One of the remediation procedures not consistently applied is the use of blowers and fans to create a pressure differential between the work area and surrounding areas. This procedure typically creates a space that is negatively pressurized compared to the non-contaminated or less-contaminated areas. These machines are often referred to as negative air machines (NAMs). In certain circumstances, NAMs are being turned off prior to clearance or post remediation verification (PVR) air sampling.
“This practice could be considered to be inconsistent with other remediation practices designed to protect the non-work areas from contamination from airborne or settled mold spores,” said Kent Rawhouser, president of IAQA.
IAQA has released a new white paper, “The Use of Negative Air Machines in Mold Remediation,” to help identify gaps in current industry knowledge and practice. The paper can be downloaded for free at www.iaqa.org/whitepaper.
A task group was charged with determining if NAMs used to create a negative pressure contaminant should be either “on” or “off” for the PRV process and clearance sampling.
IAQA found that “the determination of whether a NAM is in operation during the collection of PRV samples should be evaluated on a case-by-case basis by the competent person who should document their decision and rationale.”
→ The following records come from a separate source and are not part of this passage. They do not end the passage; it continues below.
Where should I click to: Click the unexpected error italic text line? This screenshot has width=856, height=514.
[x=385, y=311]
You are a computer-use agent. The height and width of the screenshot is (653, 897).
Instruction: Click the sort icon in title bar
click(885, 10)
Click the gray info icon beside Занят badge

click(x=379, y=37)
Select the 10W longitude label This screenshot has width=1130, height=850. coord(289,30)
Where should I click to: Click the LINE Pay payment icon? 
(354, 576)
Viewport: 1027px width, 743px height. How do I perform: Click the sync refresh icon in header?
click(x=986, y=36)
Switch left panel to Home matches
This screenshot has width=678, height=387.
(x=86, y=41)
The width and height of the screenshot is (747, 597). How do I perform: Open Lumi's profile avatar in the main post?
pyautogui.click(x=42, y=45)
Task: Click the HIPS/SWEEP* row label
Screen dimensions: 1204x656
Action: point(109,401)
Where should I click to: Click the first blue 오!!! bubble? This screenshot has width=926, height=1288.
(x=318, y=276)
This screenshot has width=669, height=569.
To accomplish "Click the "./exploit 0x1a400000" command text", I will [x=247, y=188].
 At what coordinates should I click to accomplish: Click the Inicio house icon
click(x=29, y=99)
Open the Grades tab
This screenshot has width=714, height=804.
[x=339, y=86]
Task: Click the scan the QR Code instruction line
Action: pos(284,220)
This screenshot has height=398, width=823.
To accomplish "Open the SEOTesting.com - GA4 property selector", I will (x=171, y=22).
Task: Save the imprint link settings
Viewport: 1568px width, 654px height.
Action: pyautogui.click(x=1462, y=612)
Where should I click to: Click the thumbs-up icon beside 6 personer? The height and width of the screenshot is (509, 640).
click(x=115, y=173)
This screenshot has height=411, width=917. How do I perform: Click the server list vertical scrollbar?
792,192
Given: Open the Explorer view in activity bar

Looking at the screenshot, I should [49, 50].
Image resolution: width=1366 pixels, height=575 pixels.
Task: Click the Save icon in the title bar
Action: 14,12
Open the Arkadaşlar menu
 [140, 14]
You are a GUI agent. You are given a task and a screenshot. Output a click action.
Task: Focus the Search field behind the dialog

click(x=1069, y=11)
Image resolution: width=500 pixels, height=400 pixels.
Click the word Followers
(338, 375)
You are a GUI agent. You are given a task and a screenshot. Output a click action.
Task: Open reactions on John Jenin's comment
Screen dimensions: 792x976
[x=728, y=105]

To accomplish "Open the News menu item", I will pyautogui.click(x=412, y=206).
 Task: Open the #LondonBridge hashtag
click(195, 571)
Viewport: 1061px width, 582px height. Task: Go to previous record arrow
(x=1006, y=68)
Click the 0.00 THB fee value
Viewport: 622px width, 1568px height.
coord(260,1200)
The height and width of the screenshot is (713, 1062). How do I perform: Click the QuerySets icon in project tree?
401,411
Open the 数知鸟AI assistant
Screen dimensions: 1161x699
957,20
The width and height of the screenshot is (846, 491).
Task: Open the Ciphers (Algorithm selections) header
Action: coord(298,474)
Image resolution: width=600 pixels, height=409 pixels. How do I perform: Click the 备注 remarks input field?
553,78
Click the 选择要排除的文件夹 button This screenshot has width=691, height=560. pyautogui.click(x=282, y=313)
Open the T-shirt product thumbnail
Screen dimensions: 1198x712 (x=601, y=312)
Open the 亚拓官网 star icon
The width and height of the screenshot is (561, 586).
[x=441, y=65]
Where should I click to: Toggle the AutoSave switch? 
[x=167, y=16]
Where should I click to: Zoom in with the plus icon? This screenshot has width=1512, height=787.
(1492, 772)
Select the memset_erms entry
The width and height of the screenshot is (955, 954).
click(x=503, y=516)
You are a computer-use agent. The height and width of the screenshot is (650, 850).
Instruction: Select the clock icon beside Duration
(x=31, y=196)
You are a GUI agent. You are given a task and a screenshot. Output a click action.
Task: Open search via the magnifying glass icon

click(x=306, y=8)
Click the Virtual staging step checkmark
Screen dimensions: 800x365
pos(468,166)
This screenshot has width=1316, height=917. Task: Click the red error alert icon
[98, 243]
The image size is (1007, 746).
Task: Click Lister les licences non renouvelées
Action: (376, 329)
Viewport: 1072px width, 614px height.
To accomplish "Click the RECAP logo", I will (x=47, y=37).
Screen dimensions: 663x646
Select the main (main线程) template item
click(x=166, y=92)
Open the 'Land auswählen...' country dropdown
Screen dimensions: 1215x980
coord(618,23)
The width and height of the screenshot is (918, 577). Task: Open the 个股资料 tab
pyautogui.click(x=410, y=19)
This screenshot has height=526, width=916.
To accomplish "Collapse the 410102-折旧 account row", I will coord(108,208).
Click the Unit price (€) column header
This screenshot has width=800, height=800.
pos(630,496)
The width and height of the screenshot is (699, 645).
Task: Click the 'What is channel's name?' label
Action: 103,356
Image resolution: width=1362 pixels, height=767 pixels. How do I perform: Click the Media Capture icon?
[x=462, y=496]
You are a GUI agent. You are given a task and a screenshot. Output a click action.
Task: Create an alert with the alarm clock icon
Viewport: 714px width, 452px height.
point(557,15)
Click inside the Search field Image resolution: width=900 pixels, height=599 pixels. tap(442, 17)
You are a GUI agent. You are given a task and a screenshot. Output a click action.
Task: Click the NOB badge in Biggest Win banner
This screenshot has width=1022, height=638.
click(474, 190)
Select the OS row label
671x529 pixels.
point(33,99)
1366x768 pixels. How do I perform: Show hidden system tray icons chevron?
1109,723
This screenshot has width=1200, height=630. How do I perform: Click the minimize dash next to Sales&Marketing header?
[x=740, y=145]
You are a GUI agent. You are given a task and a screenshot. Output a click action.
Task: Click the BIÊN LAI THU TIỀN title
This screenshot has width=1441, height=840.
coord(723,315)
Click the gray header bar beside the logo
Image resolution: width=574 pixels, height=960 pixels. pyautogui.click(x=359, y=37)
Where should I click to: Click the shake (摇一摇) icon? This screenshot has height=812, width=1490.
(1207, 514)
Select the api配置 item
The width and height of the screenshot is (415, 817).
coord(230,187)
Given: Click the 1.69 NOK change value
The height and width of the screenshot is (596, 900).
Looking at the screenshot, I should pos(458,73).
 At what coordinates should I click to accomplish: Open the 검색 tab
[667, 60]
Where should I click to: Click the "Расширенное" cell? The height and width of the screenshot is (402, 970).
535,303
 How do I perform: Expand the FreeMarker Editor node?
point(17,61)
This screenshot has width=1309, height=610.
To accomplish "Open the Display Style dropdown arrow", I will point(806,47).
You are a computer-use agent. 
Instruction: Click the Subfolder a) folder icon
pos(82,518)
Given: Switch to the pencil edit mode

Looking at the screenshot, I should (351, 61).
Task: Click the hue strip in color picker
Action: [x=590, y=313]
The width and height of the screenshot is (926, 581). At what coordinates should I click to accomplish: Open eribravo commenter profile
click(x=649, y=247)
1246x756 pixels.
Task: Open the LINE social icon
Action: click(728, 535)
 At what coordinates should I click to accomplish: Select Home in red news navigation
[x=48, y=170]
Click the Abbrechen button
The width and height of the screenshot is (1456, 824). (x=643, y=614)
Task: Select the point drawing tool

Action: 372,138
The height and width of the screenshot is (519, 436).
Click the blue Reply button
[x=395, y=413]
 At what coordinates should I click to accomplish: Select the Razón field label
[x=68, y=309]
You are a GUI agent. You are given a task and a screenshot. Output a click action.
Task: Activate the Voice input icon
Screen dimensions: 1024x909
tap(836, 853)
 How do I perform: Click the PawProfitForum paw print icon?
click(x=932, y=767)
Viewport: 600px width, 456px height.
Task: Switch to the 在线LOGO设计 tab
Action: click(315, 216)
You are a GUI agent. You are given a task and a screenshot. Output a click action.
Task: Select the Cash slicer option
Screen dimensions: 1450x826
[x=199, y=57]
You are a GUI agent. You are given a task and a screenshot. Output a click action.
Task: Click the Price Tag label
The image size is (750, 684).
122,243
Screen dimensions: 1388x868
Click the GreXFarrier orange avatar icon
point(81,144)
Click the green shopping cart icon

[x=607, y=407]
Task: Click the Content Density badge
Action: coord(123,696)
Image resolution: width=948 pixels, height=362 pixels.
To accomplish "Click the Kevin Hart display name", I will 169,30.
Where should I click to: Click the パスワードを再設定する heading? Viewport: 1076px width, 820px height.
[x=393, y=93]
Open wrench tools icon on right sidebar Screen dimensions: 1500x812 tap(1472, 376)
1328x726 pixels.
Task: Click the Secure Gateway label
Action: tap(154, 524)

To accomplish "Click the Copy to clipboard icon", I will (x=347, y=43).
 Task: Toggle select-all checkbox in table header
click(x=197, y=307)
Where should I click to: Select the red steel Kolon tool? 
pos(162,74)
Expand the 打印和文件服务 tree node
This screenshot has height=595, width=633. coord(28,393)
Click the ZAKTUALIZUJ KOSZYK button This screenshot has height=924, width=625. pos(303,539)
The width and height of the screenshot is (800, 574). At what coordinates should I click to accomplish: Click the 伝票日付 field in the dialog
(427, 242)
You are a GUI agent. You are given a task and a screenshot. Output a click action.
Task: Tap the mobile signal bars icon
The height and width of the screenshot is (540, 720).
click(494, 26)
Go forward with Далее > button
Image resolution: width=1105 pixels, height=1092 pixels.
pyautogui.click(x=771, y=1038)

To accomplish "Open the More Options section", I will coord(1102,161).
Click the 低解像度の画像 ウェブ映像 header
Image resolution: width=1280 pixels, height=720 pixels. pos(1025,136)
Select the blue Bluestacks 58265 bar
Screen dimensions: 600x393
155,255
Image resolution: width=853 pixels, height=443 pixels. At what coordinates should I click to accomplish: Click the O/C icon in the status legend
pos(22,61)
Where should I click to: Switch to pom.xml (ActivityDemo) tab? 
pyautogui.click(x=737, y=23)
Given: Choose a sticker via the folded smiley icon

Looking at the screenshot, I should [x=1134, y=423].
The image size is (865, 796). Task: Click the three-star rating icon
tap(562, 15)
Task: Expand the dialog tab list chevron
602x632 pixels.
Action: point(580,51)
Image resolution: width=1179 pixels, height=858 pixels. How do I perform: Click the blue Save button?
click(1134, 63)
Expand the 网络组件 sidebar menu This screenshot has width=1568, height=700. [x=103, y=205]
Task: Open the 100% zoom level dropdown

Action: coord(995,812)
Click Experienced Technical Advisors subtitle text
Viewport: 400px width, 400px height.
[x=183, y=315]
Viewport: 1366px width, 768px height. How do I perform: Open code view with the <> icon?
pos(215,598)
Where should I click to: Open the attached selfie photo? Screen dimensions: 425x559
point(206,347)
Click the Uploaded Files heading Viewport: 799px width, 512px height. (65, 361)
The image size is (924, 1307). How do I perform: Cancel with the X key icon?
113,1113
“With regard to air sampling, there is no published evidence that supports the contention that turning a NAM off at the end of the removal process will result in more realistic occupancy conditions,” Rawhouser said. “Both the ‘NAM on’ safety and health premise, and the ‘NAM off’ more accurate PRV sampling premise lack scientific data supporting them and require further research.”
As part of the paper, IAQA developed several recommendations. These include:
• Sharing this document with IAQ industry partners, as well as others with a material interest in mold remediation, to foster further discussions.
• Supporting the need for research and development toward a scientifically valid and industry accepted means by which PRV sampling is performed and evaluated.
• Supporting the need for research on particle profiling and potential exposures, both inside and outside the work area, while NAMs are running in order to improve the overall understanding of particle dynamics, the specifics of exposure, and the potential for cross-contamination.
• Supporting the need for research into whether post-remediation clearance sampling, particularly spore trap sampling, has any measurable merit in determining the efficiency of the remediation process.